▶ _Exercise brief_
The records below must be reproduced exactly. Strip out the pictures.
** Opening Input for this task block **
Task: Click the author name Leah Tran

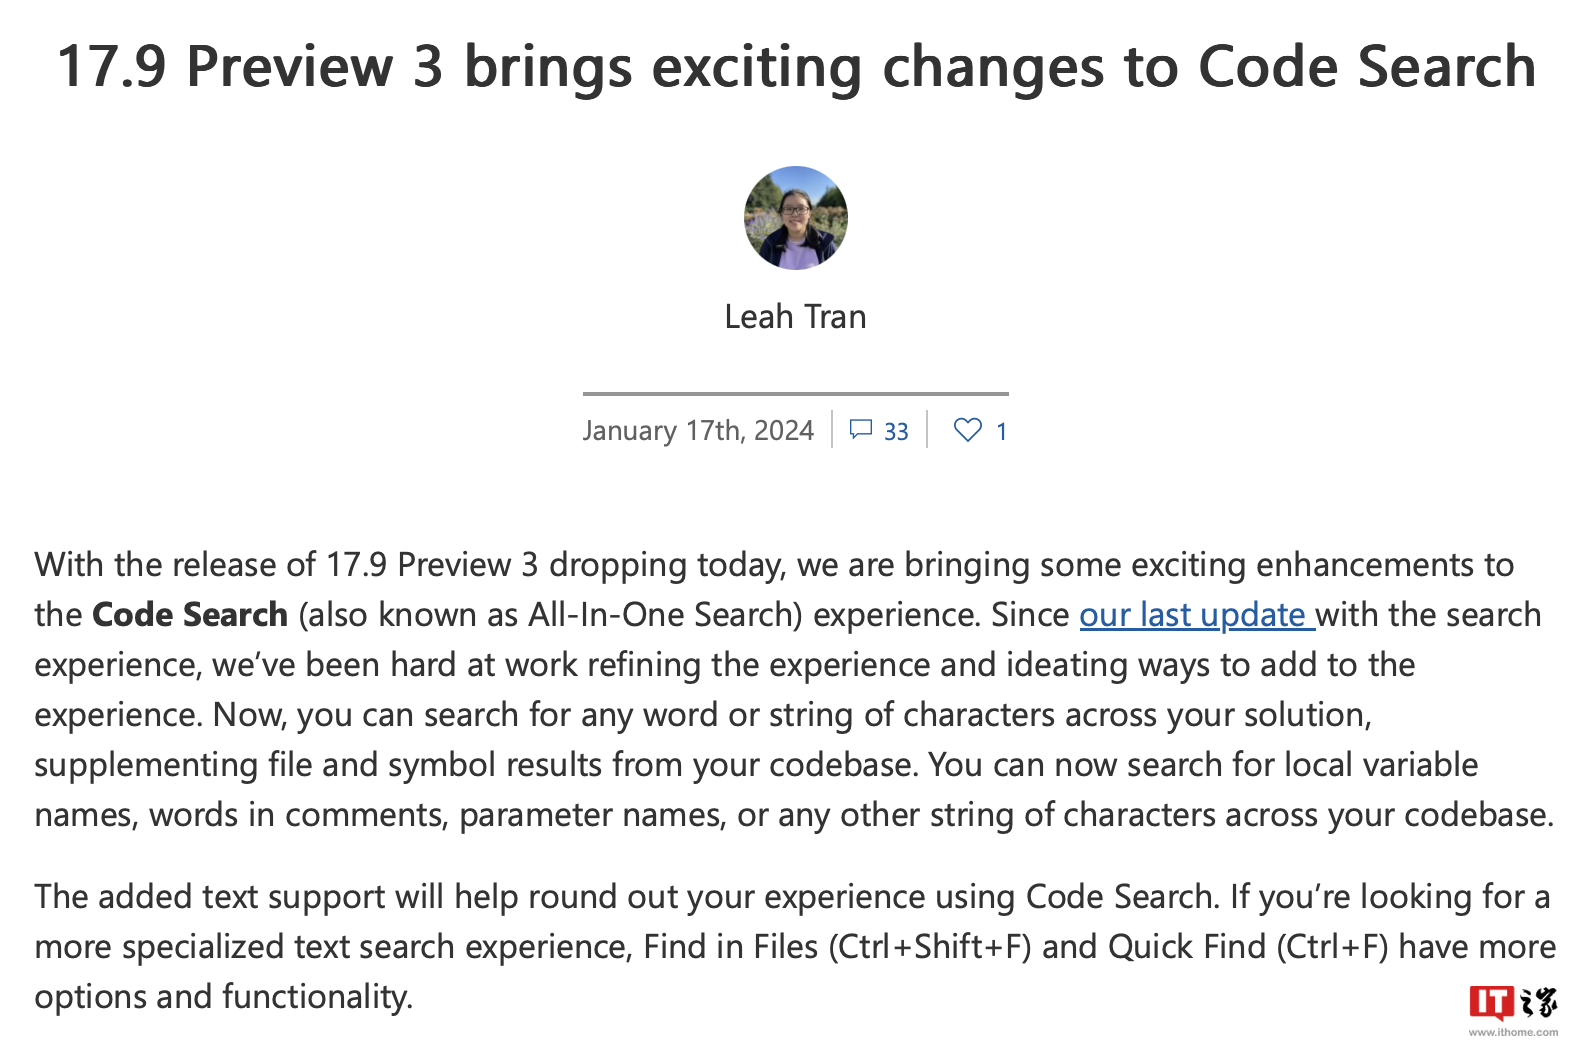Action: click(x=796, y=317)
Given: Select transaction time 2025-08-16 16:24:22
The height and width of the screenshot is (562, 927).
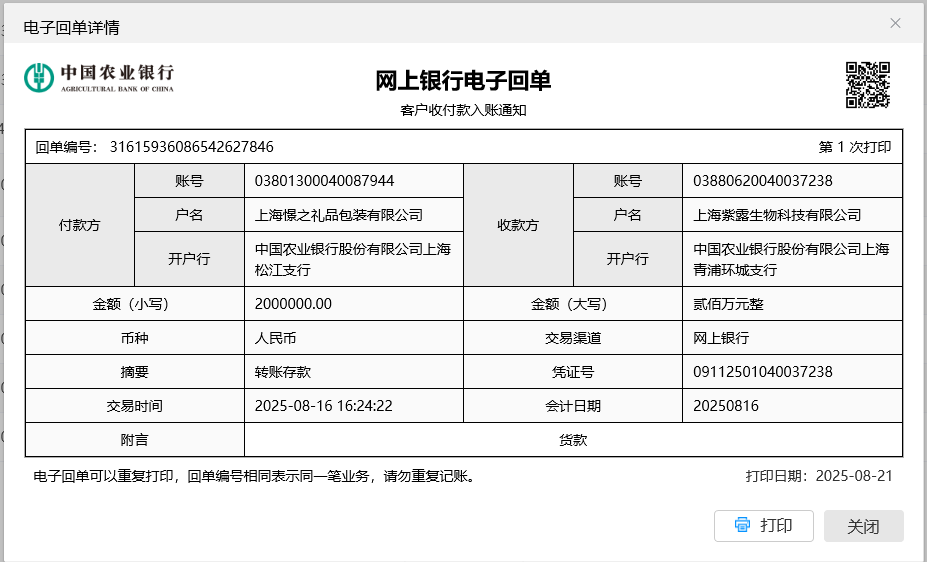Looking at the screenshot, I should (323, 406).
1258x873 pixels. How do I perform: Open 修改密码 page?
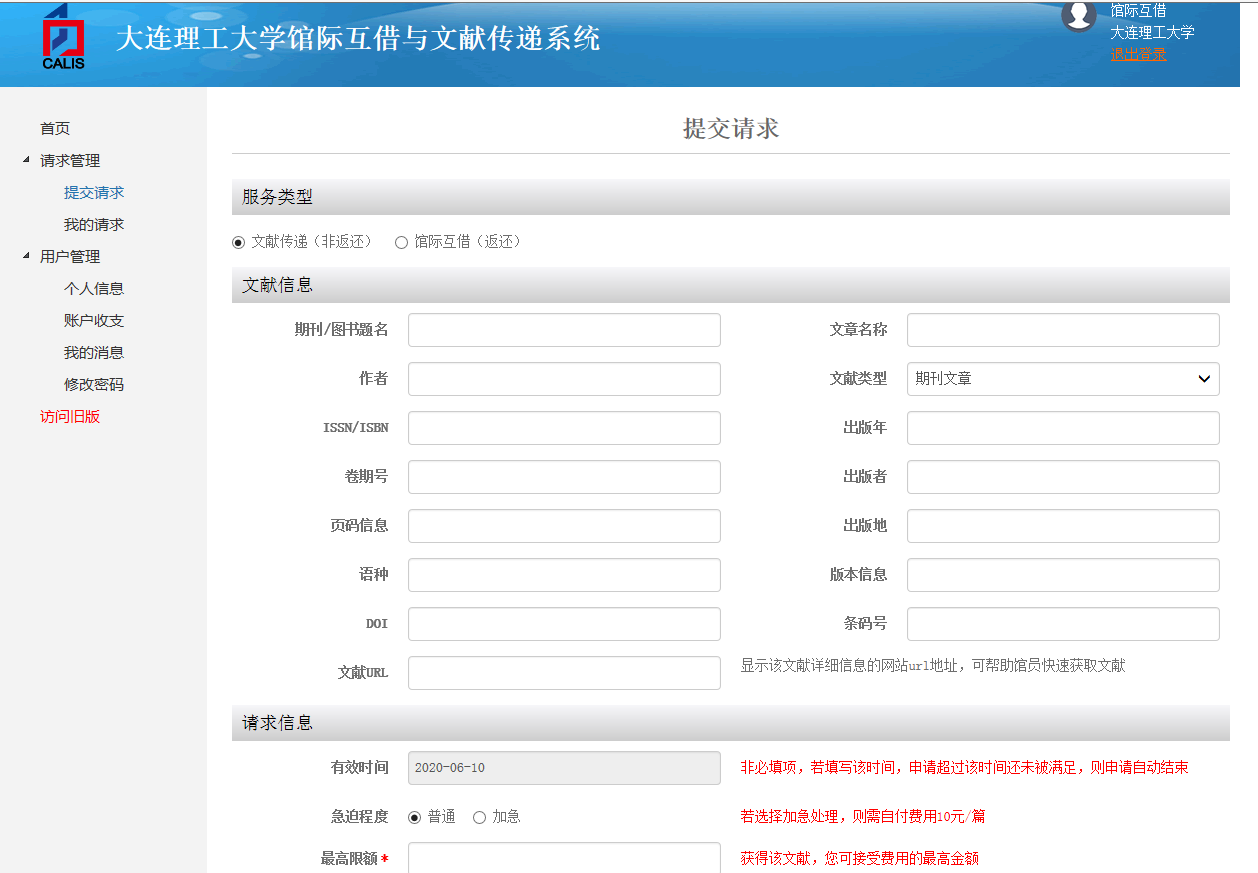pos(94,384)
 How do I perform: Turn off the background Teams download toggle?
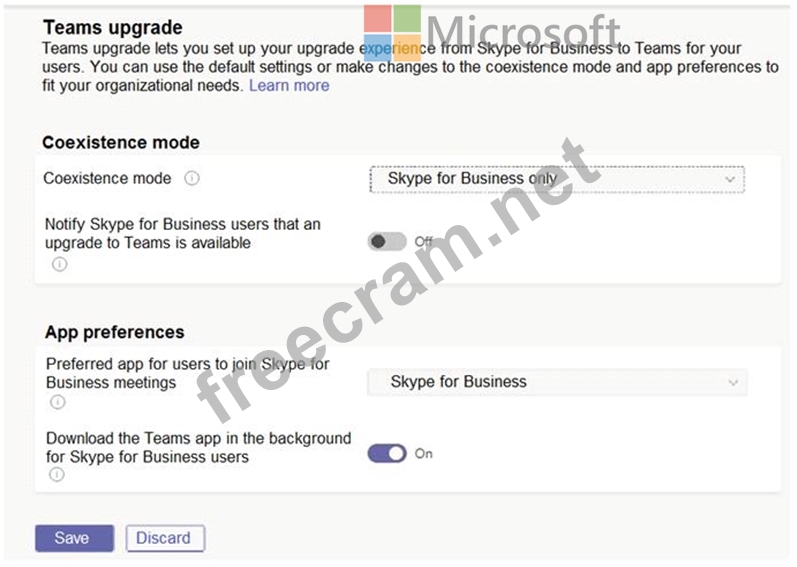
** Closing Input for this task block **
▶ _Result_
Task: Click the author name Leah Tran

Action: click(x=796, y=317)
Given: Select transaction time 2025-08-16 16:24:22
The height and width of the screenshot is (562, 927).
Looking at the screenshot, I should (323, 406).
1258x873 pixels. How do I perform: Open 修改密码 page?
pos(94,384)
 How do I perform: Turn off the background Teams download toggle?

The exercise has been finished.